Computational Mathematics and Scientific Computing Seminar

A Nasty Cone with Nice Properties - New Issues in Copositive Optimization

Speaker: Immanuel Bomze, University of Vienna

Location: Warren Weaver Hall 1302

Date: Sept. 13, 2013, 10 a.m.

Synopsis:

A symmetric matrix is called copositive, if it generates a quadratic form taking no negative values over the positive orthant. Contrasting to positive-semidefiniteness, checking copositivity is NP-hard. In a copositive optimization problem, we have to minimize a linear function of a symmetric matrix over the copositive cone subject to linear constraints. This convex program has no non-global local solutions. On the other hand, there are several hard non-convex programs which can be formulated as copositive programs, among them mixed-binary QPs or Standard QPs. Some of these problems (e.g. the Standard QP) admit a PTAS, others are APX-hard.

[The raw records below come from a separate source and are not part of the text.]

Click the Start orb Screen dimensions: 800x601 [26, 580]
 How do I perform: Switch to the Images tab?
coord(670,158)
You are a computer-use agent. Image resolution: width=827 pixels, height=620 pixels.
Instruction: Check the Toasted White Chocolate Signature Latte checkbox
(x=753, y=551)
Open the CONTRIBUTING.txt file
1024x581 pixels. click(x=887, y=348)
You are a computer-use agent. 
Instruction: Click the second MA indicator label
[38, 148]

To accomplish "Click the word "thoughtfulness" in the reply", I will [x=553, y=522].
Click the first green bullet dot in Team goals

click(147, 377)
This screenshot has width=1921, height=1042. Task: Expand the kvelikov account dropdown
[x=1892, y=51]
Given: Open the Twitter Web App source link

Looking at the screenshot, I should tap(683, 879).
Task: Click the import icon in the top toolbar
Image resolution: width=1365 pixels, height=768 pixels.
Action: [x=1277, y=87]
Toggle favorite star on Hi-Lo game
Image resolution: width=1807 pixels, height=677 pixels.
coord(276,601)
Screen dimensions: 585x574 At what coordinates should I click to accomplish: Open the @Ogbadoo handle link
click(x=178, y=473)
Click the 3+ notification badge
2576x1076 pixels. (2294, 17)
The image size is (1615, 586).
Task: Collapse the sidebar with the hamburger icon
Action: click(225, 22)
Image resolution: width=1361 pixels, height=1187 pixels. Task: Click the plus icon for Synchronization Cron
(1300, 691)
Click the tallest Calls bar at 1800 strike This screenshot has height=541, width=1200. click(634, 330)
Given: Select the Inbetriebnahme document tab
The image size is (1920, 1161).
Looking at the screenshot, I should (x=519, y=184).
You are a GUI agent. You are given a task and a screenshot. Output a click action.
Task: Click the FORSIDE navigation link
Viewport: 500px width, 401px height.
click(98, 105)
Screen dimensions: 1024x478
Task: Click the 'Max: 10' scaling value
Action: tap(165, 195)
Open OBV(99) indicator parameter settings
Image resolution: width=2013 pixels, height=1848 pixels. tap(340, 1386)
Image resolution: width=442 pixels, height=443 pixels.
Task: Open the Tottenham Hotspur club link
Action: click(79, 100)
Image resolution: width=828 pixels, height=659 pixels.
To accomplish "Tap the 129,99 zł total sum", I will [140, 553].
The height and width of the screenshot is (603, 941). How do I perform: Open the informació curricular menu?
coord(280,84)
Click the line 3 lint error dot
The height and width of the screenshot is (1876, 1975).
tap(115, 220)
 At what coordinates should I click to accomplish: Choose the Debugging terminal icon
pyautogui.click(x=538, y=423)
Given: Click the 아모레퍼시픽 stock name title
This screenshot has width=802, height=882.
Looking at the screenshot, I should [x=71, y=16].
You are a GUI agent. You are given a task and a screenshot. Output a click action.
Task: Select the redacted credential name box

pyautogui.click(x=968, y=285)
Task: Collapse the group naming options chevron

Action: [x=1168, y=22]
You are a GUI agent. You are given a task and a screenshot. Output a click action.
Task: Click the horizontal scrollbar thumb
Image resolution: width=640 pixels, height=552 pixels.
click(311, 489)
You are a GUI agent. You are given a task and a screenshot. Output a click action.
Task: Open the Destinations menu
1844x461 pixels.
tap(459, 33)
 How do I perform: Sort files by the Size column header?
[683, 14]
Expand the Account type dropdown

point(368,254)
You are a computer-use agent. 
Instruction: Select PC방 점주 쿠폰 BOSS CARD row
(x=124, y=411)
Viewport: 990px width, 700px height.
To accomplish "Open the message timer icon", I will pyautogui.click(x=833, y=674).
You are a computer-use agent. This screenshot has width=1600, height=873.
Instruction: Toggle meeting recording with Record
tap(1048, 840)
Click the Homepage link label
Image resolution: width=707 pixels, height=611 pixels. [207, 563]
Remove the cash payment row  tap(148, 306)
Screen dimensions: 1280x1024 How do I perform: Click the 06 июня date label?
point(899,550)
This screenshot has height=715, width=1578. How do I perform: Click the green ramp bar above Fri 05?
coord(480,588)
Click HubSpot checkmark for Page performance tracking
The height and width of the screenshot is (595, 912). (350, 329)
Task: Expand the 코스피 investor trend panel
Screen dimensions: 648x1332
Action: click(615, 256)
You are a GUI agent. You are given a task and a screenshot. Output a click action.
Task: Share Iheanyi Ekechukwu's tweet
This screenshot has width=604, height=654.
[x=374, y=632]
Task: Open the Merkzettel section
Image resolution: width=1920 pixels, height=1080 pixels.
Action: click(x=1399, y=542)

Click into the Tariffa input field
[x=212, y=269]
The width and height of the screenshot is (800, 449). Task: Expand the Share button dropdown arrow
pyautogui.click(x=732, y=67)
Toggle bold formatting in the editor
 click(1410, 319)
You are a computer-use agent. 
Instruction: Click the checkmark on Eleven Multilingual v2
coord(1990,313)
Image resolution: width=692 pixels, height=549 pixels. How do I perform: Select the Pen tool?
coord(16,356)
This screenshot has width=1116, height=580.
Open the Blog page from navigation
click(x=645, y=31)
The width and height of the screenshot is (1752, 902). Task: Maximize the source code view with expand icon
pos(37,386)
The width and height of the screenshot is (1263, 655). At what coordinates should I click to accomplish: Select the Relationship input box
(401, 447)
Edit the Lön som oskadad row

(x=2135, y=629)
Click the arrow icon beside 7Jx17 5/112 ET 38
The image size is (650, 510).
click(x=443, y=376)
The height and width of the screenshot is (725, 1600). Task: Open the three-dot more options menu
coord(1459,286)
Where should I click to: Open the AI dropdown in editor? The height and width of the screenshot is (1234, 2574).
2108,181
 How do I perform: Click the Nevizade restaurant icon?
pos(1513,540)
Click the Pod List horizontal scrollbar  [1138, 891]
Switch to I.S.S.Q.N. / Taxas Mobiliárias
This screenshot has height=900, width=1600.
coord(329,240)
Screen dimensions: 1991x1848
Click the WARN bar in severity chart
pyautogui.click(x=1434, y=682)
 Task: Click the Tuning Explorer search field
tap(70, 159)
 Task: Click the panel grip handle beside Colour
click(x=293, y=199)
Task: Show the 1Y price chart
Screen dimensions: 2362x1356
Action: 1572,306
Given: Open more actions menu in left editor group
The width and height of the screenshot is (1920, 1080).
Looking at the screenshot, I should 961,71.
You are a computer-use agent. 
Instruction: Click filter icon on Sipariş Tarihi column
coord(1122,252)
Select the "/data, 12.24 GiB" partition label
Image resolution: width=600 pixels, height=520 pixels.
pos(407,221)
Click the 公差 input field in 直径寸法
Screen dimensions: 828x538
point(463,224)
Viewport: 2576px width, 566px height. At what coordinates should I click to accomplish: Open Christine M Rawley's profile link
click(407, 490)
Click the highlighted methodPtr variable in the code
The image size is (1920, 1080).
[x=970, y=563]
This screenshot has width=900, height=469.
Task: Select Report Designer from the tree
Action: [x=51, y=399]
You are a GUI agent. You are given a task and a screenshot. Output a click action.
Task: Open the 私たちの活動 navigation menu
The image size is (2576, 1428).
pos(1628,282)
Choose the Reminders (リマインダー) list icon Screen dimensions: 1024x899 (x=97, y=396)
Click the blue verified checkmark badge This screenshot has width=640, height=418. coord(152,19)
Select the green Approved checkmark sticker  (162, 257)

The conic formulation offers a unified view into some key classes of continuous and discrete optimization problems, and applications range from machine learning to several combinatorial problems, but also allows for a treatment of mixed-integer nonlinear problems under uncertainty. This optimization technique shifts complexity from global optimization towards sheer feasibility questions. Approximation hierarchies offer a way to obtain approximate solutions by tractable conic (e.g., semidefinite) optimization techniques.